Mangatu lands claims ‘too oblique’
Do these Treaty claims relate to the land?
Are they “well-founded” claims to the land?
These are key points to consider in determining the fate of Mangatu Crown forest licensed lands in the latest Waitangi Tribunal remedies hearing, say Crown lawyers.
The atrocities of the 1865 invasion of Waerenga a Hika Pa should not be considered by the Tribunal for this case, as was put forward by iwi Te Aitanga a Mahaki, say Crown counsel. Neither should a claim into the forest lands by local iwi Te Whanau a Kai be considered.
The claims made by the iwi do not relate to the Mangatu Crown forest licensed lands, it says.
The Crown’s counsel made these statements during closing submissions in the Mangatu remedies hearing to the Waitangi Tribunal in Wellington.
It was the fourth week of hearings since August. The first three hearings were held in Gisborne.
Six groups have claimed for the return of Mangatu Crown forest licensed lands and compensation as a result of historical breaches of the Treaty of Waitangi made by the Crown.
The applicant groups are Mangatu Incorporation, Te Aitanga a Mahaki, Nga Ariki Kaiputahi, Ngariki Kaiputahi (separate from the prior group), Te Whanau a Kai, and Rangiwhakataetaea/Wi Haronga/Ngati Matepu.
In accordance with the Treaty of Waitangi Act 1975, the Tribunal must decide which of the claims relates to the Mangatu Crown forest licensed lands, and whether they are “well-founded” claims to the land, said Crown counsel Craig Linkhorne.
The claims by Te Aitanga a Mahaki did relate in part to the licensed lands but the scale of relief sought by the iwi went beyond this particular case, he said.
Iwi loading on other issues ‘beyond the connection’ to lands: Crown“It’s not altogether surprising that claimants, because they want to secure some remedy, are loading into the forest land these other issues,” said Mr Linkhorne.
“But we say things have gone too far in some respects. It’s too oblique.
“The Waerenga a Hika fighting is beyond the connection, we say, in what can relate to the (Mangatu licensed) lands.”
The scale of relief sought by Nga Ariki Kaiputahi and Ngariki Kaiputahi also went beyond the severity of the prejudice that the Tribunal might find was suffered, he said.
Mr Linkhorne said the claims by Te Whanau a Kai did not relate to the licensed lands at all.

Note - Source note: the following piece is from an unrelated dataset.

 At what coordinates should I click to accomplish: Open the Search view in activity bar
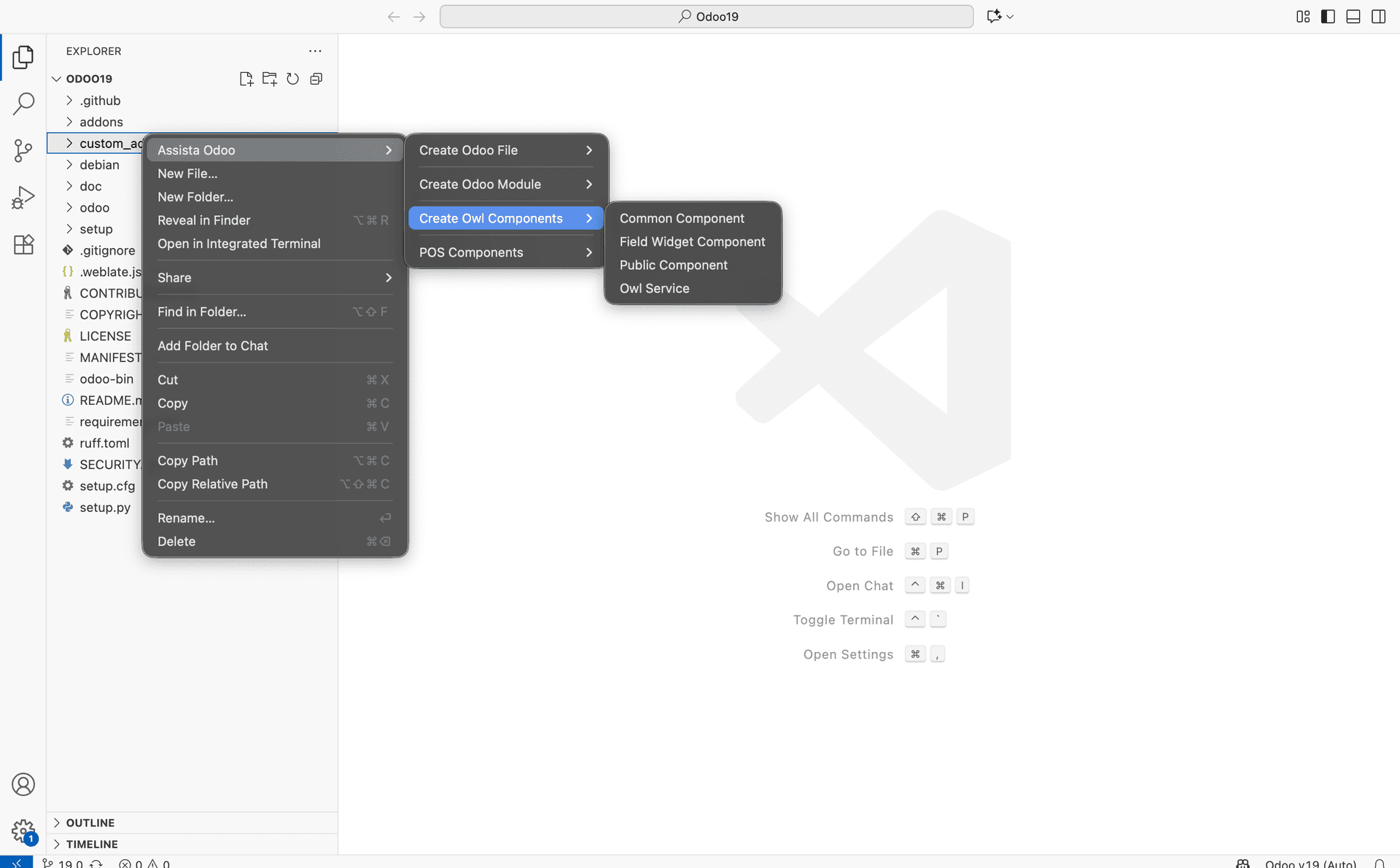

Evidence for Te Whanau a Kai was through whakapapa connecting them to Ngariki interests, rather than as Te Whanau a Kai, he said.
“As the statutory wording makes clear, it is the claim made, rather than the claimants, that must relate to the relevant land.
“If this was the remedies hearing for every unsettled claim in the Turanga inquiry district then our conversation would no doubt be different,” said Mr Linkhorne.
While saying these claims do not relate to the lands in question, the Crown accepts that all unsettled claims in the Turanga inquiry district are “significant and deserve redress”.
“Having such a tightly focused remedies hearing at this stage of the inquiry does not mean that the other unsettled claims in the inquiry district that do not relate to the forest land have somehow been abandoned, or that they can never be the subject of Tribunal recommendations for appropriate redress in future,” the Crown submissions read.
“Nor can those other claims be overlooked as the Tribunal decides what remedies recommendations it will make for these forest claims.
“As the Tribunal has said, the claims of this district are some of the most serious matters in our history.”